Bulls back in action as Nifty ends above 13,000 for the first time

The record rally continued on the Dalal Street on November 24 with benchmark indices ending at record high and Nifty ending above 13,000 for the first time. The BSE Sensex was up 445.87 points, or 1.01%, at 44,523.02, and the Nifty up 128.70 points, or 1%, at 13,055.20.

“Market is inching higher with more confidence that COVID-19 vaccine will be available in India soon. It can provide an advantage to India compared to the rest of the world. While, foreign inflows have already broken to a new high on a monthly basis, due to risk on strategy on healthier EMs like India,” said Vinod Nair, Head of Research at Geojit Financial services.

“Recently, broader market, including Mid & Small caps indices, started to perform better which may continue in the short-term as large caps look expensive post the solid rally from COVID-low,” he added.

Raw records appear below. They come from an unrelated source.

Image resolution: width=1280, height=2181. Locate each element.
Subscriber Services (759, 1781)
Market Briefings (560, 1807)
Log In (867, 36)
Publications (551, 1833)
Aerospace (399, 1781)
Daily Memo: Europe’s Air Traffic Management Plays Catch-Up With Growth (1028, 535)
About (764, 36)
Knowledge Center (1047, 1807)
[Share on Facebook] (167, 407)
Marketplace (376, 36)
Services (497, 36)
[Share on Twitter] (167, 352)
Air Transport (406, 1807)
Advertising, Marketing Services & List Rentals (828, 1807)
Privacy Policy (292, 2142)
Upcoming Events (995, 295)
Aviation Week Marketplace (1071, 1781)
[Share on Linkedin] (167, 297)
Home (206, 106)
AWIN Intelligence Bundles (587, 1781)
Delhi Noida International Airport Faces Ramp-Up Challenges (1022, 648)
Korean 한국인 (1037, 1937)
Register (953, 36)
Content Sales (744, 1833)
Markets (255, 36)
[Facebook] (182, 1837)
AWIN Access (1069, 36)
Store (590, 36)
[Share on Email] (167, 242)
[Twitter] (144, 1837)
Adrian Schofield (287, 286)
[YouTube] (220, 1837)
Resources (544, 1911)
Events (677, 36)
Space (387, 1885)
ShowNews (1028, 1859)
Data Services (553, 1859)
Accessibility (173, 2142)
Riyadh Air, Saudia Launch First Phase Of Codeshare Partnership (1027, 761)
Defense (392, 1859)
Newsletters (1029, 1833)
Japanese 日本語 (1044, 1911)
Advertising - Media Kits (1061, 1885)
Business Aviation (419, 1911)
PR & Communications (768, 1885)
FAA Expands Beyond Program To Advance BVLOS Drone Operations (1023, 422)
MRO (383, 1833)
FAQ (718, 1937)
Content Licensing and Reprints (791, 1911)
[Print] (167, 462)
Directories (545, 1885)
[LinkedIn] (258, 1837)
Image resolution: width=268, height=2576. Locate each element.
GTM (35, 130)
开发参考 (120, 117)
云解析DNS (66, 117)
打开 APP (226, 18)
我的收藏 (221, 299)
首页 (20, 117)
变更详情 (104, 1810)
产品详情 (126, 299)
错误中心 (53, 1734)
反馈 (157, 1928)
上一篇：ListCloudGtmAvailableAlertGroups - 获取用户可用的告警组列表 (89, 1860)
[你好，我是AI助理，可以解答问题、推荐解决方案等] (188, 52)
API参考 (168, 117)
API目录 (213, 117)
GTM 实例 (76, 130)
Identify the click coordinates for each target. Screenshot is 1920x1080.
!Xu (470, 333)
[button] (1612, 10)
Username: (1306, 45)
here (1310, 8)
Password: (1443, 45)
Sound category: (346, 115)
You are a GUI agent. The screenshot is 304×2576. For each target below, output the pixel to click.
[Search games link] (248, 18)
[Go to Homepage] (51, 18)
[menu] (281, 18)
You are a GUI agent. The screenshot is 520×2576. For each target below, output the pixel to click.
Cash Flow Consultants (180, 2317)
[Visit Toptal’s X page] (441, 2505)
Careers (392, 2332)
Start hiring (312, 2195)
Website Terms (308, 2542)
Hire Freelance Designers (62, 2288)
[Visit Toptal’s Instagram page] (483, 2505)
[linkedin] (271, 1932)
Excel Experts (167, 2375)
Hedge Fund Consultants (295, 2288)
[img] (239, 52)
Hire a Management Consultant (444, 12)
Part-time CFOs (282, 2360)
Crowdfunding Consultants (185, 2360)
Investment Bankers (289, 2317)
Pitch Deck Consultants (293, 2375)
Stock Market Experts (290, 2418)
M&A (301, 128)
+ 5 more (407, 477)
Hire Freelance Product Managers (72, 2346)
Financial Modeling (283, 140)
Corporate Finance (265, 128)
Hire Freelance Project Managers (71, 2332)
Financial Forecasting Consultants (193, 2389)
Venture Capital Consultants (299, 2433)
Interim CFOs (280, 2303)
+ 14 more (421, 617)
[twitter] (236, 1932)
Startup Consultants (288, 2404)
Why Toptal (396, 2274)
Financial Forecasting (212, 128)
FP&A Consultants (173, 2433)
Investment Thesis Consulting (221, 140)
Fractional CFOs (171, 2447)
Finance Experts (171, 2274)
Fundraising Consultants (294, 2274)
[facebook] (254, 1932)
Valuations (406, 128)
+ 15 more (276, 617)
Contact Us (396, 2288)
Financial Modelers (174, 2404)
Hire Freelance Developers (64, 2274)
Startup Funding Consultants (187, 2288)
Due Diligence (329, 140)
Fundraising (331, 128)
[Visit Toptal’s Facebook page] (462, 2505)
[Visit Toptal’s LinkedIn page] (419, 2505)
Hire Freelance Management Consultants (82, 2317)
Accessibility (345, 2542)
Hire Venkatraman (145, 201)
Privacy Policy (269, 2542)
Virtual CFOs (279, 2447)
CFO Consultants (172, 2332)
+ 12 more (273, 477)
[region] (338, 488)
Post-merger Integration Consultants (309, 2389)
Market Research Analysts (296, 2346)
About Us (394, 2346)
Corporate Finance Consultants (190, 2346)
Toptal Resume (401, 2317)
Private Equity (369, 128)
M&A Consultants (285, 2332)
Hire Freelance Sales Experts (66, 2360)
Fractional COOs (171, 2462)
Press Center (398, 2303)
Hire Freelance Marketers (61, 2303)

Among sectors, the Nifty Bank Index jumped 2.4 percent and auto, metal and pharma indices rose 1 percent each.

Broader markets underperformed the benchmarks – BSE midcap rose 0.6 percent and smallcap index gained 0.9 percent.

Adani Ports, Eicher Motors, Axis Bank, Hindalco and M&M were among major gainers on the Nifty, while losers were Titan Company, HDFC, BPCL, Bharti Airtel and Shree Cements.

Also Read – Gainers & Losers: 10 stocks that moved the most on November 24

Stocks & sectors

All the sectoral indices ended in the green. BSE Bank index rose 2.3 percent and auto, metal, realty, FMCG and healthcare indices gained 1 percent each.

A volume spike of more than 100 percent was seen in RBL Bank, Canara Bank and BHEL.

Long buildup was seen in RBL Bank, Tata Power and Page Industries while short buildup was seen in TVS Motor, BHEL and Pidilite Industries.

More than 100 stocks hit a fresh 52-week high on the BSE, including Adani Green, Chambal Fertilisers and DHFL.

Technical View

Despite new life time highs, at this juncture momentum is clearly favouring bulls, as Nifty50 managed a close above psychological resistance point of 13k levels.

“This itself may become the reason for further upmove for next couple of trading sessions which may initially expand the rally towards 13200 levels,” said Mazhar Mohammad, Chief Strategist–Technical Research & Trading Advisory at Chartviewindia.in.

“Traders are advised to remain cautious as this rally may get choked at any point in time as revealed by some of the momentum oscillators which failed to make new swing highs along with price chart thereby displaying some sort of negative divergence with a lower top,” he added.